** Opening Data supplied block **

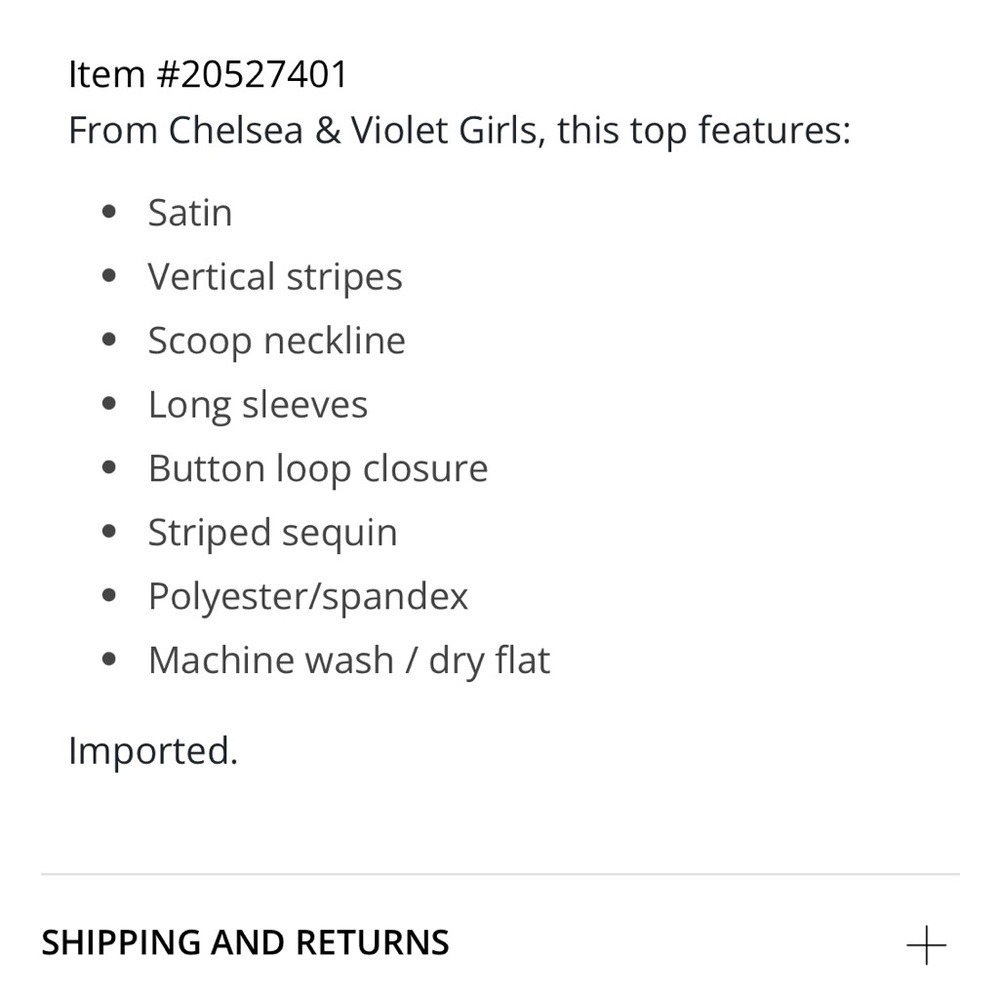Click the divider line above Shipping and Returns
Screen dimensions: 1000x1000
tap(500, 874)
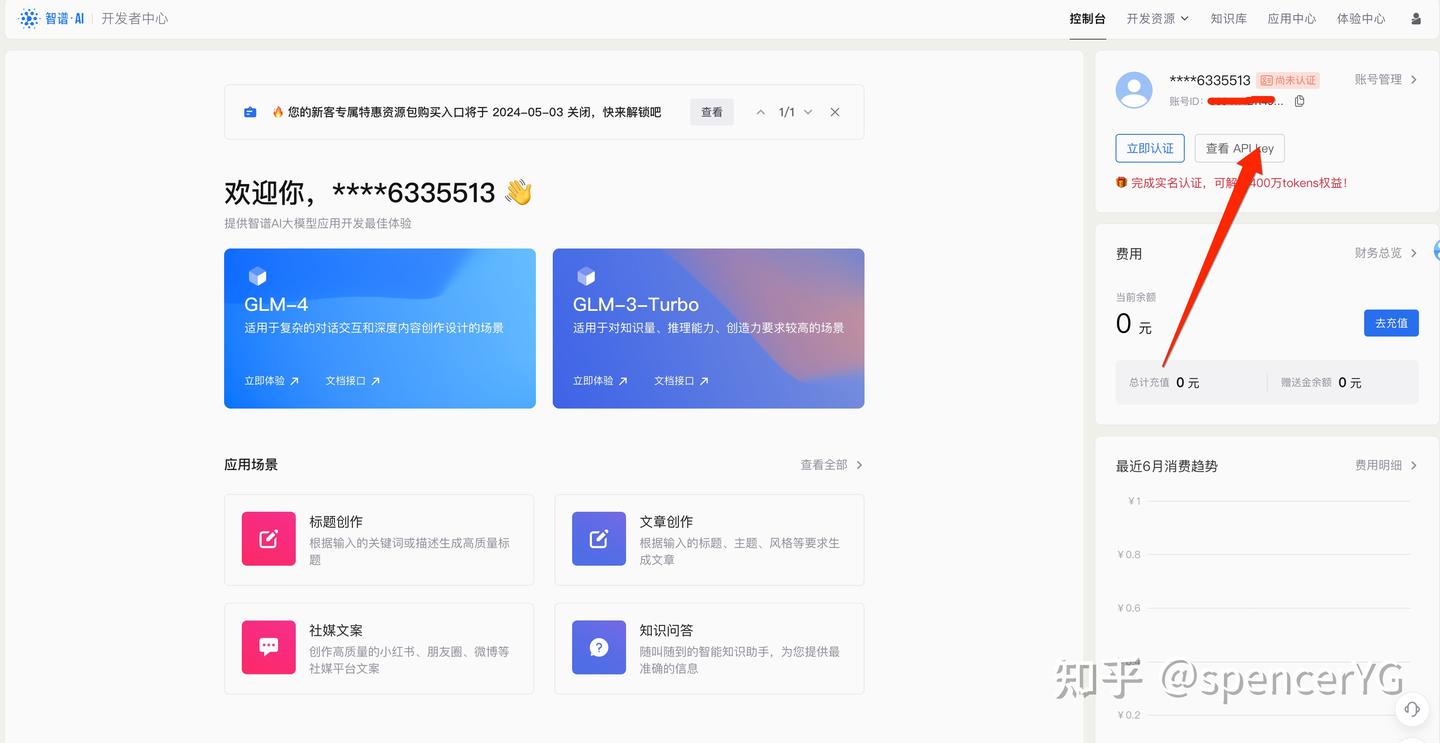Click the 查看 API key button
This screenshot has height=743, width=1440.
click(x=1239, y=147)
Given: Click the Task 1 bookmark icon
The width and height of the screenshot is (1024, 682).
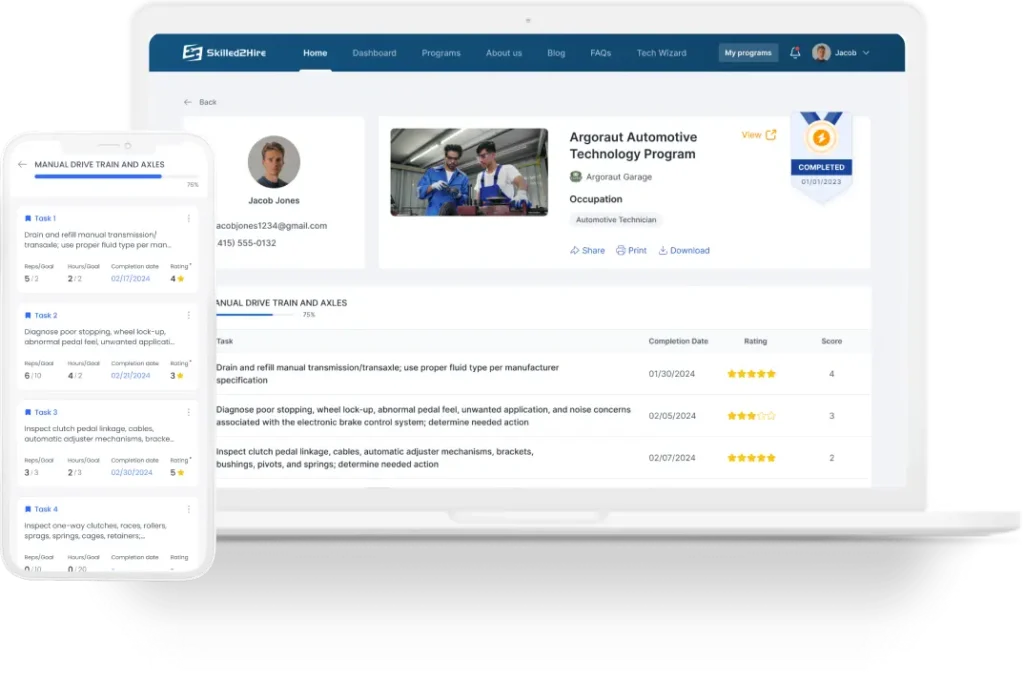Looking at the screenshot, I should [28, 218].
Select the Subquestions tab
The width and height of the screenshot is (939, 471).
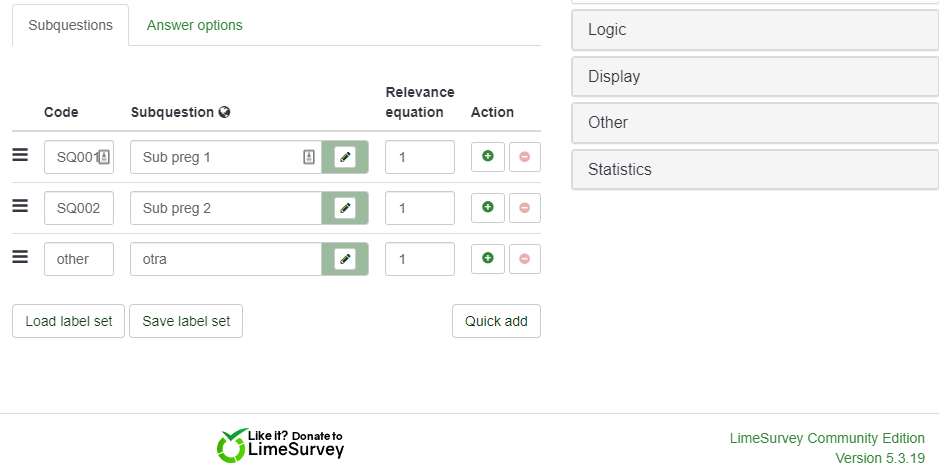tap(70, 25)
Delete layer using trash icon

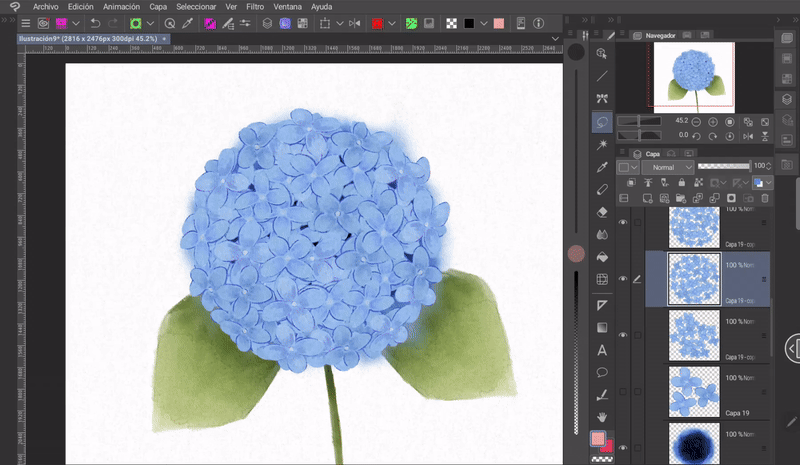763,199
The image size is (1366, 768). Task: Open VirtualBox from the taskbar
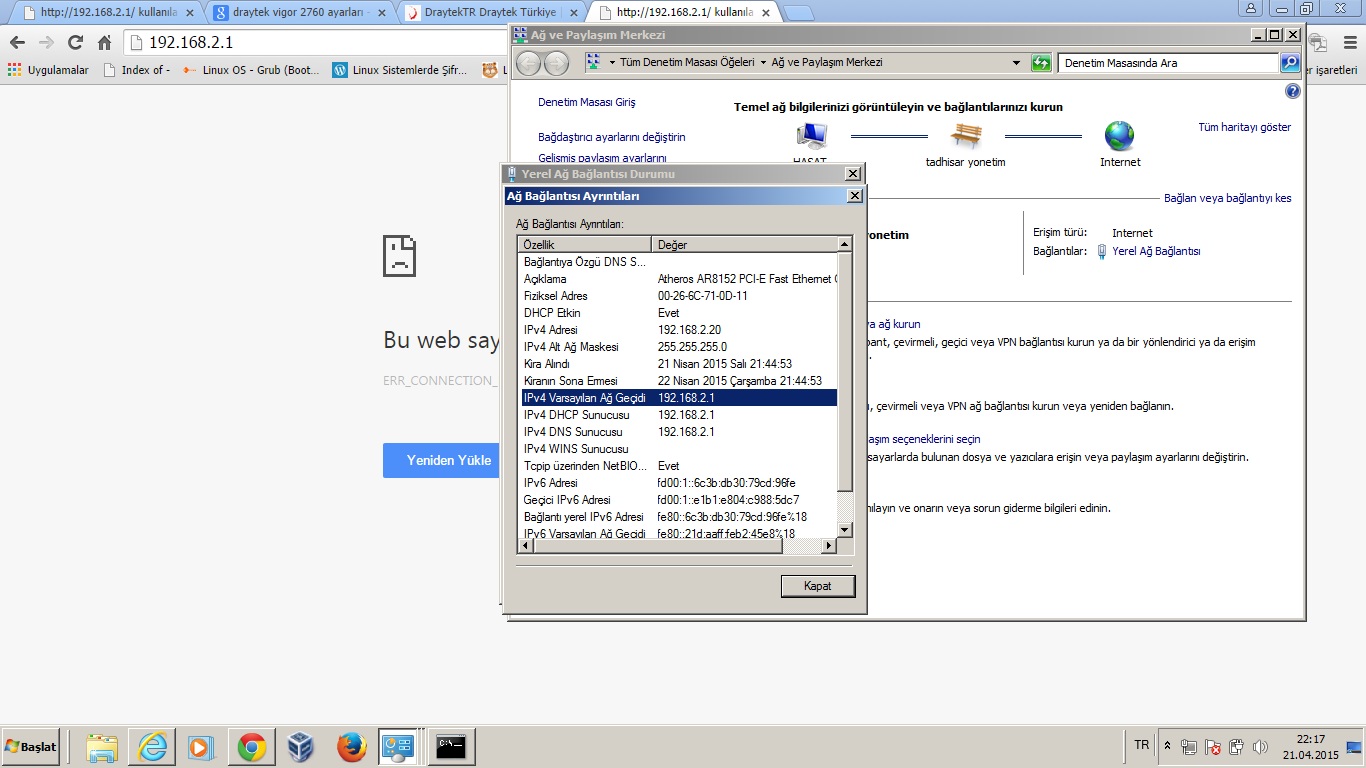(300, 747)
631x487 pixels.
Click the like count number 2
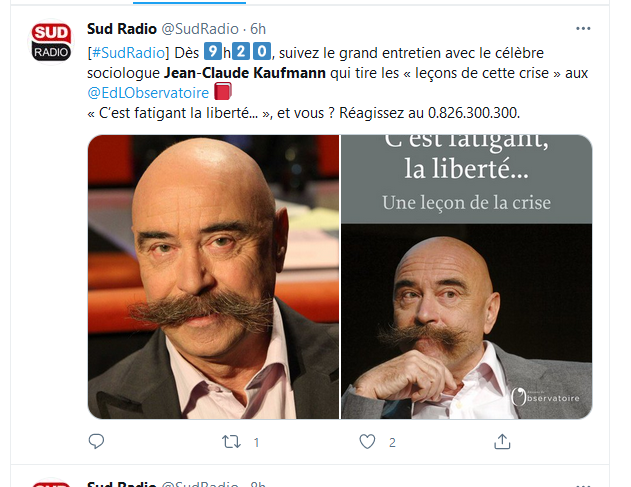[x=392, y=443]
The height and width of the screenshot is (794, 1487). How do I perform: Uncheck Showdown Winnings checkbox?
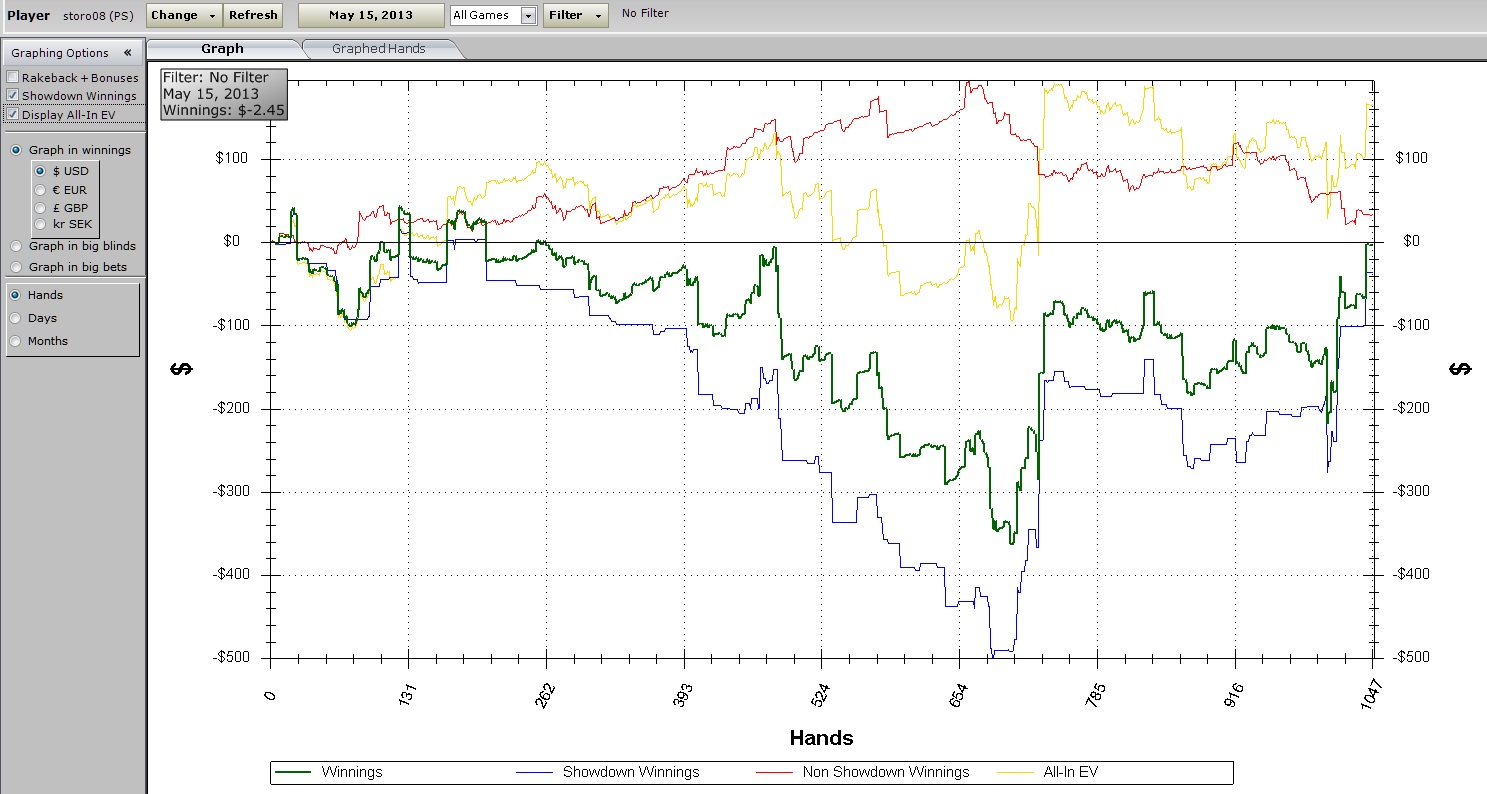(x=13, y=96)
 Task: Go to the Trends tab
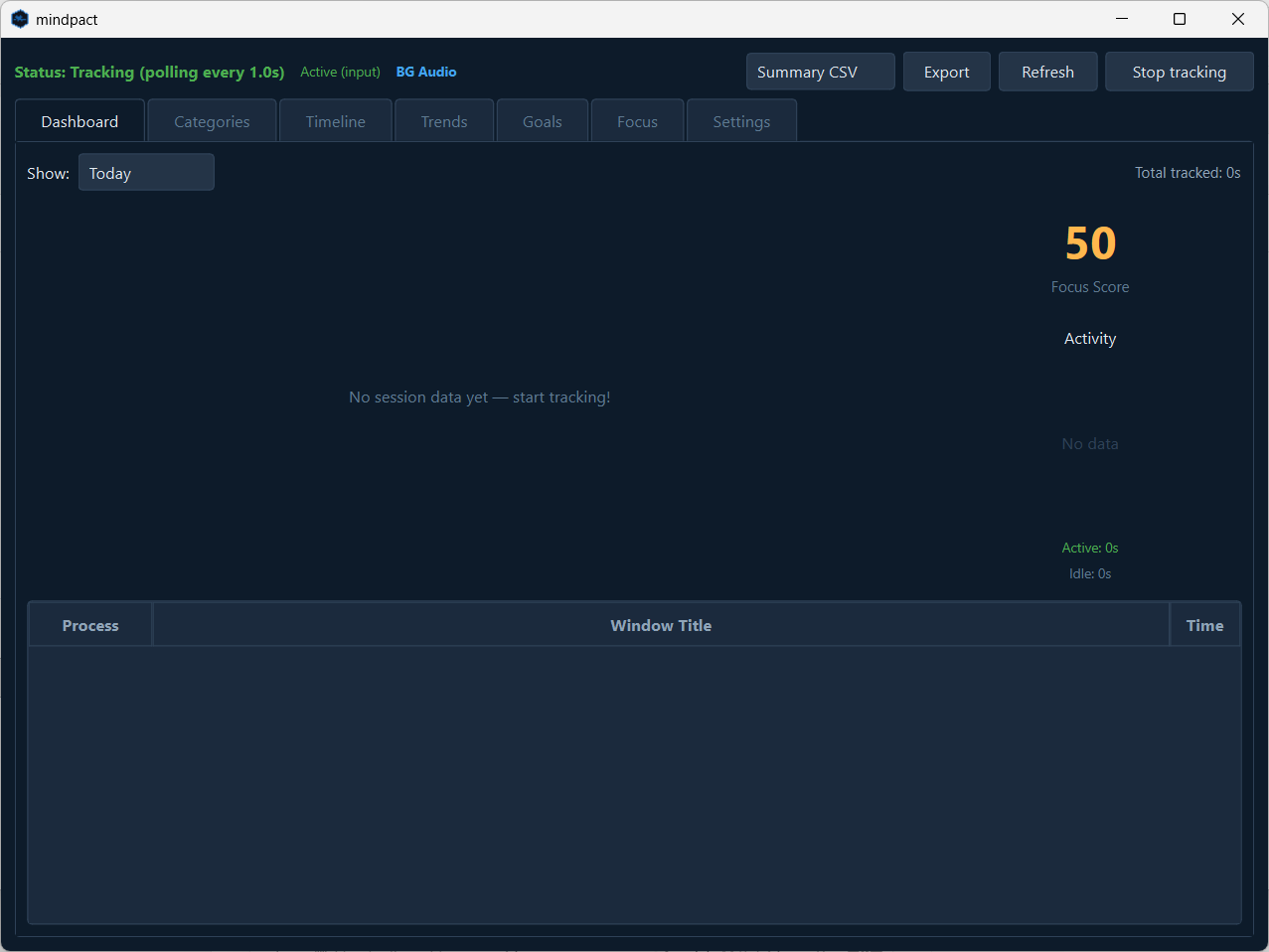[x=443, y=121]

** Closing Data supplied block **

[What you will do] Do not include pictures. Copy only the lines running from the line with "The width and height of the screenshot is (939, 471)." through the last line of the records, exactly as they appear.

[Solution to the exercise]
The width and height of the screenshot is (939, 471).
tap(70, 25)
Delete layer using trash icon

763,199
The image size is (1366, 768). Task: Open VirtualBox from the taskbar
(300, 747)
631x487 pixels.
Click the like count number 2
[x=392, y=443]
The height and width of the screenshot is (794, 1487). How do I perform: Uncheck Showdown Winnings checkbox?
(x=13, y=96)
 Task: Go to the Trends tab
[x=443, y=121]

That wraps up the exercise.